GOAL:
Reproduce the records below verbatim, line for line.
# start of DATA
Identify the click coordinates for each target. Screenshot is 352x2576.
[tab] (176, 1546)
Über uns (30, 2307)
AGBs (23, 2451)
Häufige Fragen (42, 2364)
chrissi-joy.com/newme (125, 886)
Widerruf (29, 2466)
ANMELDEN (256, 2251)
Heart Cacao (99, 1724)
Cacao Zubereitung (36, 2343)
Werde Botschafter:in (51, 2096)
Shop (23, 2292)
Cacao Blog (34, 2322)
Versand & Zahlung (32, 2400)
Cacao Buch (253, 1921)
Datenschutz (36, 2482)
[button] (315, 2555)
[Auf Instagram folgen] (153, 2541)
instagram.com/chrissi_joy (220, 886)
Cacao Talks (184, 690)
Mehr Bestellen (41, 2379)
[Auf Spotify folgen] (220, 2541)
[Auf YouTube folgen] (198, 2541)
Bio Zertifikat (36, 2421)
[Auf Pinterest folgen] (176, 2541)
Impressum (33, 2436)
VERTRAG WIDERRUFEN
# end of DATA
REPLY TO THE EXERCISE:
Identify the click coordinates for each target. Screenshot is 352x2576.
[tab] (176, 1546)
Über uns (30, 2307)
AGBs (23, 2451)
Häufige Fragen (42, 2364)
chrissi-joy.com/newme (125, 886)
Widerruf (29, 2466)
ANMELDEN (256, 2251)
Heart Cacao (99, 1724)
Cacao Zubereitung (36, 2343)
Werde Botschafter:in (51, 2096)
Shop (23, 2292)
Cacao Blog (34, 2322)
Versand & Zahlung (32, 2400)
Cacao Buch (253, 1921)
Datenschutz (36, 2482)
[button] (315, 2555)
[Auf Instagram folgen] (153, 2541)
instagram.com/chrissi_joy (220, 886)
Cacao Talks (184, 690)
Mehr Bestellen (41, 2379)
[Auf Spotify folgen] (220, 2541)
[Auf YouTube folgen] (198, 2541)
Bio Zertifikat (36, 2421)
[Auf Pinterest folgen] (176, 2541)
Impressum (33, 2436)
VERTRAG WIDERRUFEN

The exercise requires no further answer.